WHAT YOU ARE ASKED TO DO
Keep the images out while you set down the data exactly.

INPUT
'''

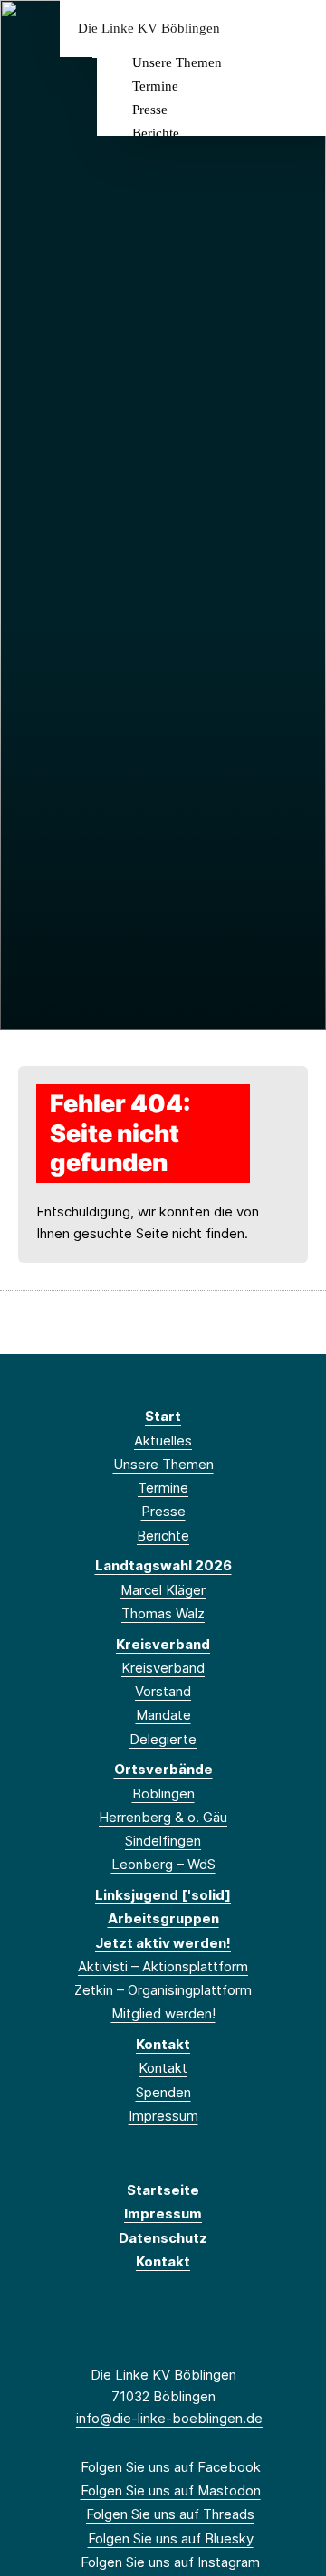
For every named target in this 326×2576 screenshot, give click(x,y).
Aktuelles (163, 1440)
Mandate (163, 1714)
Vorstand (163, 1691)
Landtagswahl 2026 (163, 1565)
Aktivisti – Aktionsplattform (163, 1966)
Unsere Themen (177, 62)
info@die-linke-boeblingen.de (169, 2418)
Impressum (163, 2115)
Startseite (163, 2190)
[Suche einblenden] (248, 28)
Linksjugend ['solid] (163, 1894)
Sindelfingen (163, 1840)
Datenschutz (163, 2238)
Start (163, 1416)
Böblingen (163, 1793)
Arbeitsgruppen (163, 1918)
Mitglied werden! (163, 2013)
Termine (155, 86)
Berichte (155, 133)
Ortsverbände (163, 1769)
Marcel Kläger (163, 1589)
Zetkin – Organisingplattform (163, 1990)
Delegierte (163, 1739)
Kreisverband (163, 1644)
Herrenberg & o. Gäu (163, 1817)
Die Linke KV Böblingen (149, 28)
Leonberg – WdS (163, 1864)
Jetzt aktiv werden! (163, 1942)
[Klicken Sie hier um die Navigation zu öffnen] (298, 28)
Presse (150, 109)
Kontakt (163, 2044)
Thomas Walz (163, 1613)
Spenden (163, 2092)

'''

ANSWER TO THE EXERCISE
For every named target in this 326×2576 screenshot, give click(x,y).
Aktuelles (163, 1440)
Mandate (163, 1714)
Vorstand (163, 1691)
Landtagswahl 2026 (163, 1565)
Aktivisti – Aktionsplattform (163, 1966)
Unsere Themen (177, 62)
info@die-linke-boeblingen.de (169, 2418)
Impressum (163, 2115)
Startseite (163, 2190)
[Suche einblenden] (248, 28)
Linksjugend ['solid] (163, 1894)
Sindelfingen (163, 1840)
Datenschutz (163, 2238)
Start (163, 1416)
Böblingen (163, 1793)
Arbeitsgruppen (163, 1918)
Mitglied werden! (163, 2013)
Termine (155, 86)
Berichte (155, 133)
Ortsverbände (163, 1769)
Marcel Kläger (163, 1589)
Zetkin – Organisingplattform (163, 1990)
Delegierte (163, 1739)
Kreisverband (163, 1644)
Herrenberg & o. Gäu (163, 1817)
Die Linke KV Böblingen (149, 28)
Leonberg – WdS (163, 1864)
Jetzt aktiv werden! (163, 1942)
[Klicken Sie hier um die Navigation zu öffnen] (298, 28)
Presse (150, 109)
Kontakt (163, 2044)
Thomas Walz (163, 1613)
Spenden (163, 2092)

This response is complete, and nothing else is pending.